Vegas, Wall Street, and Investor Behavior

Posted on Tuesday, March 1st, 2011

If Index Funds Perform Better, Why Are Actively Managed Funds More Popular?


A recent article published by two researchers at Wharton suggest that investors rationally invest in actively managed strategies, knowing that the odds are against them.  It’s been widely known for years that index funds consistently outperform actively managed mutual funds.  Actively managed funds base their investment choices on economic or financial forecasts related to markets and/or securities.  Index funds simply invest in the whole market.

While I agree that investors on the whole are not stupid, which the researcher contends, I don’t think their rationale of investing in active strategies is as well thought out as the researchers claim.  (You can read their analysis here.)

In my thinking, one only needs to travel west from Wall Street to Vegas to discover the thinking of the typical investor pursuing active investment strategies.  Simply replace the dream of pulling the lever on the slot machine, sirens blaring and lights flashing, with an investor checking their account balance daily to see if they picked the next Google or the next Buffett.  But it’s more about the emotion of the moment, not the rational thinking of a well-informed odds-maker.

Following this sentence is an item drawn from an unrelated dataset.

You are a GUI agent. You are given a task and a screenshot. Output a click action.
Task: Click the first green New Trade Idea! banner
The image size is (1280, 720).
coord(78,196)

You may think that’s stupid, or I may think it’s unwise, but clearly investors feel that the likelihood of a lower return is worth the bet of a homerun.  Do most people REALLY think they’re going to win money long-term in Vegas?  I don’t think so.  It may be the thrill of the gamble or simply the entertainment value of a show or the bet itself that drives them.  And for whatever the reasons, it’s worth it to them.

Yes, there are investors who wrongly believe that what they just heard or read somehow escaped the rest of the investment world, but mostly I think it’s fear and greed that drives investors to pursue the holy grail of high returns and no risk from active managers, knowing in the end, just like Vegas, there likely will be a long-term price for their behavior.  And they’re willing to pay it.

Is it wrong?  I don’t know.  As you know, we think there’s a better way.

But for now, whatever happens on Wall Street, stays on Wall Street.